Towards a measure of perceived financial capability part 2

I’ve developed a new way to visualize the results from one of our analyses from the perceived financial capability paper. In the previous post, I plotted the standardized score on the y axis and age groups across the x axis. Then perceived financial capability (a.k.a. subjective knowledge) and objective knowledge are plotted as separate lines. As an alternative we position the scores on x and y axes and plot the age groups as factors in the graph. The resulting display implies a correlation indicated with a 45-degree line. The deviation from the straight line – above or below – indicates the extent of over estimation and under estimation of financial knowledge by age group. By showing distance from the straight line we see clearly that individuals over 60 yrs of age overestimate their financial knowledge. I think the plot roughly meets the criteria established by Tufte (2001). I am curious what others think about the pros and cons of these two graphical displays.

Visualization excellence

  • Consists of complex ideas communicated with clarity, precision, and efficiency;
  • Is that which gives to the viewer the greatest number of ideas in the shortest time with the least ink in the smallest space;
  • Is nearly always multivariate;
  • Requires telling the truth about the data.


Tufte, E. (2001). The visual display of quantitative information (2nd ed.). Cheshire, CT: Graphics press.

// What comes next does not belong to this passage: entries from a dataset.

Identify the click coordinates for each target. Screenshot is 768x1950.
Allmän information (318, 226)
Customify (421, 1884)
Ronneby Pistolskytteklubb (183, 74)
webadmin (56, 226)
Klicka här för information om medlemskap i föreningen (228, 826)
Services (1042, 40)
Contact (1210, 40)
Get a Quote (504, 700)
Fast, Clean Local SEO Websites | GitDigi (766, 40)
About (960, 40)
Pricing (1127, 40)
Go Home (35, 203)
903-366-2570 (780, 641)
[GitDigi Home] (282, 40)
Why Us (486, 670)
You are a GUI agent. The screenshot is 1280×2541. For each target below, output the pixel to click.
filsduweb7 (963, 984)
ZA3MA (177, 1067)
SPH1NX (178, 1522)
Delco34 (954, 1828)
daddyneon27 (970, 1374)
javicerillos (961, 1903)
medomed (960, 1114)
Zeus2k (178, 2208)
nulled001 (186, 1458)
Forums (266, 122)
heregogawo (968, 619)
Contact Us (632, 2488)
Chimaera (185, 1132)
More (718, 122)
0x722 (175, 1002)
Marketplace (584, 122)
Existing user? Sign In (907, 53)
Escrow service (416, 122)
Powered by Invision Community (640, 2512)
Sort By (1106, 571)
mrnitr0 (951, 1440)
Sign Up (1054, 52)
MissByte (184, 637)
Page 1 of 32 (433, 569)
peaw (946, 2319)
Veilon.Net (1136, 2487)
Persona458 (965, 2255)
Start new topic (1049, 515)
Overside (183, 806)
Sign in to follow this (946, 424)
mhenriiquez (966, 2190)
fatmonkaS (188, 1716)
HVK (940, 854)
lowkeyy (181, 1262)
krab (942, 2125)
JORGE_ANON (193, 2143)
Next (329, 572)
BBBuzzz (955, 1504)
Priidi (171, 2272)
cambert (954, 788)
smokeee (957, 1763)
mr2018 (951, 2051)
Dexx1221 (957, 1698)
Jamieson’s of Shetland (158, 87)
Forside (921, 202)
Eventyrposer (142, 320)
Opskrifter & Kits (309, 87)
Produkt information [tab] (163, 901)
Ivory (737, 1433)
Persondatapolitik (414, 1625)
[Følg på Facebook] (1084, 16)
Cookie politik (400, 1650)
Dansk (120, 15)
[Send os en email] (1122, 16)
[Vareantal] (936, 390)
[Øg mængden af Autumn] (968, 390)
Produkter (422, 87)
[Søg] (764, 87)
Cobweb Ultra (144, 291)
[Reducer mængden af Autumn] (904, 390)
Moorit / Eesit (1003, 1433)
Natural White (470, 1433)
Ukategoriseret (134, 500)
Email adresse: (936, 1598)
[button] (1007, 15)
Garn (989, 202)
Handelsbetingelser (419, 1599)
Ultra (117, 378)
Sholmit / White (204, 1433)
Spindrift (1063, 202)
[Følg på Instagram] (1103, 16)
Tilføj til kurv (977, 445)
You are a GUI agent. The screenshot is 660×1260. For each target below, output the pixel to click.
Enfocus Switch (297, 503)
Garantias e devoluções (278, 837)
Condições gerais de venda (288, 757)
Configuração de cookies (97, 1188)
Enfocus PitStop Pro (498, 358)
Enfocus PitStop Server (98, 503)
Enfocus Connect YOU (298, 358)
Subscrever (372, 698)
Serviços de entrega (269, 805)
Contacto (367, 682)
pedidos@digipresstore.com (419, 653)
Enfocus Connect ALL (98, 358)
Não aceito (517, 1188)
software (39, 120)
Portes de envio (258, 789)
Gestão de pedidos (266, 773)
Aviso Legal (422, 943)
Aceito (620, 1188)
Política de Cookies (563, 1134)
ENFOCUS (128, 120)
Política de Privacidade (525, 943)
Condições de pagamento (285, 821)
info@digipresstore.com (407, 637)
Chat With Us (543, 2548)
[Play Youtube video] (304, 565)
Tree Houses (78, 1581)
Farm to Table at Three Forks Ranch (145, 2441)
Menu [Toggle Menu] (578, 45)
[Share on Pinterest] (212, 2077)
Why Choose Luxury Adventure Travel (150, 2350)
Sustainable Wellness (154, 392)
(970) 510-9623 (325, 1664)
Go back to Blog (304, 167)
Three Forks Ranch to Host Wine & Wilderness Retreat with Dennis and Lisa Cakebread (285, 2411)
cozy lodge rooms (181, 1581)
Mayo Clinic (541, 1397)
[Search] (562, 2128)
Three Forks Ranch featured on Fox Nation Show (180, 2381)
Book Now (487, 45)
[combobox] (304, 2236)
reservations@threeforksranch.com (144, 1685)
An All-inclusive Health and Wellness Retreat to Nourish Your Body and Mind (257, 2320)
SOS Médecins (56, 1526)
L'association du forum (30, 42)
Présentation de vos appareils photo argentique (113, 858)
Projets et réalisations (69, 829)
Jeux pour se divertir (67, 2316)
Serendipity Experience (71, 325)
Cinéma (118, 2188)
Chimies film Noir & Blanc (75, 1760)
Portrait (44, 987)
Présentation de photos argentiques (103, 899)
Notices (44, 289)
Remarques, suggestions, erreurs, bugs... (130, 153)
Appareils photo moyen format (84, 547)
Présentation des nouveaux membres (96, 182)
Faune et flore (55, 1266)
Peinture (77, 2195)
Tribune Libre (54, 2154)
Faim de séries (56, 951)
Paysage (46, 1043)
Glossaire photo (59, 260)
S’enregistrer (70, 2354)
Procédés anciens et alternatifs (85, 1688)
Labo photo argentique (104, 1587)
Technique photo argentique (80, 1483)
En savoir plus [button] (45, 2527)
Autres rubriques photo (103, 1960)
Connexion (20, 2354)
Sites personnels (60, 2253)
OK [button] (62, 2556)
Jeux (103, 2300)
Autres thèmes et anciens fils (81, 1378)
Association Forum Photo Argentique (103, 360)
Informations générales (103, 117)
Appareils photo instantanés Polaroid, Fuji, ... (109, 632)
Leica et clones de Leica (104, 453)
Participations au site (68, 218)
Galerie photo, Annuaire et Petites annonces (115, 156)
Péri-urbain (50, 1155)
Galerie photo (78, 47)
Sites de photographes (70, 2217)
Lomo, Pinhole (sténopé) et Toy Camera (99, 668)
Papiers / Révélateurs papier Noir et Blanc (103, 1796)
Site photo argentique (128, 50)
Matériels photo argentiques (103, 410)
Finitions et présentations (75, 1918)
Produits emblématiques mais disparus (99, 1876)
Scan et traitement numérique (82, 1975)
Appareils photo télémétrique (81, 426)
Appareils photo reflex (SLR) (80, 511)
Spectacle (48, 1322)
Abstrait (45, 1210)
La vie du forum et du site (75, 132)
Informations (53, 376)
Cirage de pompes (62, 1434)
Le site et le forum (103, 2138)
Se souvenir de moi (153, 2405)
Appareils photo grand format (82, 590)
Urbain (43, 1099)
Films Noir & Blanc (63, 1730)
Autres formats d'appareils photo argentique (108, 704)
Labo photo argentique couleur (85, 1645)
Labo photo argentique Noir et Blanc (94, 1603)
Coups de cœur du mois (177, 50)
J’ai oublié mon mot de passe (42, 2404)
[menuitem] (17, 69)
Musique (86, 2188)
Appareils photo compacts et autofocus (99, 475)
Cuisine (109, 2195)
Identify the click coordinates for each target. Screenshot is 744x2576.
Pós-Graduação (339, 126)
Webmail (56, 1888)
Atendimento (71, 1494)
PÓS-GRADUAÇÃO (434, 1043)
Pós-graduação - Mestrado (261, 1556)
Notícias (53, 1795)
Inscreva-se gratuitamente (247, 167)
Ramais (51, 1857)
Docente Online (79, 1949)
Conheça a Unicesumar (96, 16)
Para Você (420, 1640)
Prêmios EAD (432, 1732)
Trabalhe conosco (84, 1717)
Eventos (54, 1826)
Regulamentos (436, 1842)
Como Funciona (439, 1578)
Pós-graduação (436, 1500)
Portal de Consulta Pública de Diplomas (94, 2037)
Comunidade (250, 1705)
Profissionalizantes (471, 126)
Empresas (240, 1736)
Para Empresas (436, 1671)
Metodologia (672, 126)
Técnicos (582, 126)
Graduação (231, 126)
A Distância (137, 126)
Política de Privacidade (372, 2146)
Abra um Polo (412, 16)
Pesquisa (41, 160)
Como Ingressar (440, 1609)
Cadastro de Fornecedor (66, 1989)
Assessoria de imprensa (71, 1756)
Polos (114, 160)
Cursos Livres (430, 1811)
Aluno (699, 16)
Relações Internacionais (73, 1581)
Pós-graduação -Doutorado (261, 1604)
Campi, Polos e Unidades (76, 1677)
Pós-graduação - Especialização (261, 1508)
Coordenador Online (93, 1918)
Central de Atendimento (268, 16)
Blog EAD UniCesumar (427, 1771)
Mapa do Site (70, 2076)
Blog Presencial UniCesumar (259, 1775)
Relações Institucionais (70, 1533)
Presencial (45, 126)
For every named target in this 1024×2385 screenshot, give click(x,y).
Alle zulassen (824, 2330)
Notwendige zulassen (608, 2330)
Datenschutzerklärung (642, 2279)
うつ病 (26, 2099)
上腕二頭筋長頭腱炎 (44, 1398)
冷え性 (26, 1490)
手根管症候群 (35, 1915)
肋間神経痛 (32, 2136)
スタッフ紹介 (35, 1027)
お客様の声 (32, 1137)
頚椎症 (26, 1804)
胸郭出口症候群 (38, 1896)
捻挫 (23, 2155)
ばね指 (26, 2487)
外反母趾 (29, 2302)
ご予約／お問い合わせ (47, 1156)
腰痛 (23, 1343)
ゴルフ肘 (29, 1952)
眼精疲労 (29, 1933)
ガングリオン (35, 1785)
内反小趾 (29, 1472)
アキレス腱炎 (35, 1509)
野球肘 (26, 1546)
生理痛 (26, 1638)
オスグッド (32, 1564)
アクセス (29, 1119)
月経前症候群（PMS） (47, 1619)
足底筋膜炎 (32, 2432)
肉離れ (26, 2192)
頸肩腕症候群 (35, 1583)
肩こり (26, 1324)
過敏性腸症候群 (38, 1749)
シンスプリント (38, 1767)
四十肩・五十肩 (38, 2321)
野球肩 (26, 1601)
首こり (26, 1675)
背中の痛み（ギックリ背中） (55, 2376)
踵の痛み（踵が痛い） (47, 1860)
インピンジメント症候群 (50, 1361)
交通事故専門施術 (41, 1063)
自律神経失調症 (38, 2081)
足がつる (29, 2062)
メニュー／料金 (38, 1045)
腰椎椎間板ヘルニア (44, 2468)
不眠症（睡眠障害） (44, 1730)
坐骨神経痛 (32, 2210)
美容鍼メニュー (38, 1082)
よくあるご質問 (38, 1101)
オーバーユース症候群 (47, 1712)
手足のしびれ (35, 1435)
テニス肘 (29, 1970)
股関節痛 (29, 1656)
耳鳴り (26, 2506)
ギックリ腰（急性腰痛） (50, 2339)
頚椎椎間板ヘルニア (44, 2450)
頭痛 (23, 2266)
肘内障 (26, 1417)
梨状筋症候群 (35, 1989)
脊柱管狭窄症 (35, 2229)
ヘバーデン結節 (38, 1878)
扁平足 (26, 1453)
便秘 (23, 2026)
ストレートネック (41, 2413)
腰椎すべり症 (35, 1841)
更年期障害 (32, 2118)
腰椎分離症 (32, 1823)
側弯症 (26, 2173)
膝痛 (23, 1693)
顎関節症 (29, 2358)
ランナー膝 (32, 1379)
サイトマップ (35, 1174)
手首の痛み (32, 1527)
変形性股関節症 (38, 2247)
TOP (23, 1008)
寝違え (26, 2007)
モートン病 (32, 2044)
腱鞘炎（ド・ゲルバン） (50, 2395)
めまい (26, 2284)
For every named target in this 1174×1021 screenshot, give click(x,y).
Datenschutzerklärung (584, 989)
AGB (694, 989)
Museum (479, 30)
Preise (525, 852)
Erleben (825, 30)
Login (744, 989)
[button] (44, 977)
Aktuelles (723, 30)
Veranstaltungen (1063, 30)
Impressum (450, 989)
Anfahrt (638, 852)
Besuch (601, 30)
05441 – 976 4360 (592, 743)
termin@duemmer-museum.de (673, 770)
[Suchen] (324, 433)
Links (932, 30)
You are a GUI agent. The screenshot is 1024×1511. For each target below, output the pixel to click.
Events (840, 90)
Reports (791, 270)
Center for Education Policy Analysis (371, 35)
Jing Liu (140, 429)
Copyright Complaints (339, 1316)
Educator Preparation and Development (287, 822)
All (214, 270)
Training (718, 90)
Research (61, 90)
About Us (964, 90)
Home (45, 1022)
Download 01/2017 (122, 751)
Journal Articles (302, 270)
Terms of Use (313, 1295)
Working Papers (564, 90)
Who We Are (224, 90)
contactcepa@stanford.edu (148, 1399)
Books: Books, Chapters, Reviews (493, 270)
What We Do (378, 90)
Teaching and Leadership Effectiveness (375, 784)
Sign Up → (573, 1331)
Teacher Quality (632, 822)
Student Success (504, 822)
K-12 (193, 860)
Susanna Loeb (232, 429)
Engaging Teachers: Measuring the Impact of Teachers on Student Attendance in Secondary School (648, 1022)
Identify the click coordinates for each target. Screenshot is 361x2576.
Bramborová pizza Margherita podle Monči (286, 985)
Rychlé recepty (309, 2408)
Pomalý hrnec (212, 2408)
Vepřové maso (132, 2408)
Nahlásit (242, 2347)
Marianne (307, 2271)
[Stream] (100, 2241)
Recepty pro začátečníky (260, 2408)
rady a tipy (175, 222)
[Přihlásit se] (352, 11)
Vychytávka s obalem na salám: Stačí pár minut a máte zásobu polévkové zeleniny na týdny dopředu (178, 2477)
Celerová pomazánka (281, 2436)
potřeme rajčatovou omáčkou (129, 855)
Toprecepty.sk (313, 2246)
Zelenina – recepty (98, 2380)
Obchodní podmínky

Towards a measure of perceived financial capability


There is a growing interest in understanding the psychological and cognitive components that affect financial decisions. With factor analysis we produce a single measure of perceived financial capability from five items in the 2009 Canadian Survey of Financial Capability (N = 15,519). After adjusting the measure for the influence of income, we find through bivariate analysis and multiple regression that younger individuals and females have low levels of perceived financial capability. Results indicate that perceived financial capability is conceptually distinct from objective financial knowledge. Approximately 65% of the correlation between perceived financial capability and financial knowledge was unexplained by the covariates. This Figure shows how financial capability and financial knowledge scores (both standardized) vary across the life cycle. Between ages 25 and 55 there is a pattern of under-estimation. After age 60 people tend to overestimate their ability to manage finances. Understanding perceived financial capability is but one component of the broader concept of comprehensive financial capability that also includes objective knowledge and the opportunity to act.